◆ Your instructions
In the comments, write out the passage from "If you are in" up to and including "descending on a town.", with "town" replaced by "city".

And it some cases you would be right. There are extremes on both sides. These certainly are different times we are living in.
Ah...must have been like Intel’s R&R system...Ranking and Rating
I worked at several companies that regularly did this across the board. We didn’t need robots. In one technology development company, managers used scoresheets with a lot of metrics to stack-rank every employee in our division on overall performance. If you were in the bottom 10%, you were done for. If you were in the bottom 10% to 25% group, you’d better be polishing up your resume.
In other companies where I led Sales Operations, sales people were ranked every day on a leaderboard which aggregated five to ten performance metrics. Low performers left all the time, voluntarily or not.
If you are in business and NOT doing this, you won’t be in business long. How else would you build a high performance organization?
I’ve received a lot of Amazon boxes lately where the tape wasn’t wetted enough and only about 1/4 of it is actually stuck to the box. It really is a wonder that the box didn’t pop open and spill its guts in the plane or truck.
Lies! ...all LIES! Everything “educators” do is “for the children”...No?
That is funny (in a very perverted way) that they used up all the potential employees in a town and had to move to the next town. Sounds like locusts descending on a town.

◆ Rows
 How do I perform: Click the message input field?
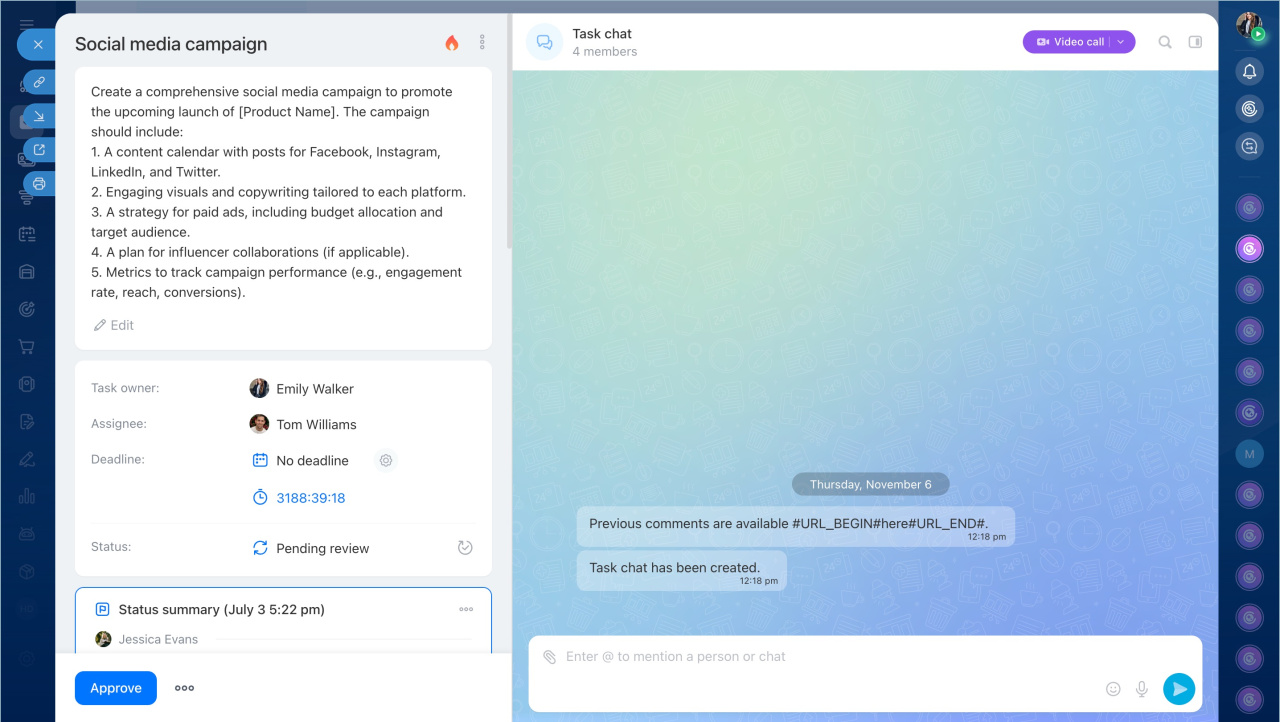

---

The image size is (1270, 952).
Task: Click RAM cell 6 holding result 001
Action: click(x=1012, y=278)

◆ Correct answer
If you are in business and NOT doing this, you won’t be in business long. How else would you build a high performance organization?
I’ve received a lot of Amazon boxes lately where the tape wasn’t wetted enough and only about 1/4 of it is actually stuck to the box. It really is a wonder that the box didn’t pop open and spill its guts in the plane or truck.
Lies! ...all LIES! Everything “educators” do is “for the children”...No?
That is funny (in a very perverted way) that they used up all the potential employees in a city and had to move to the next city. Sounds like locusts descending on a city.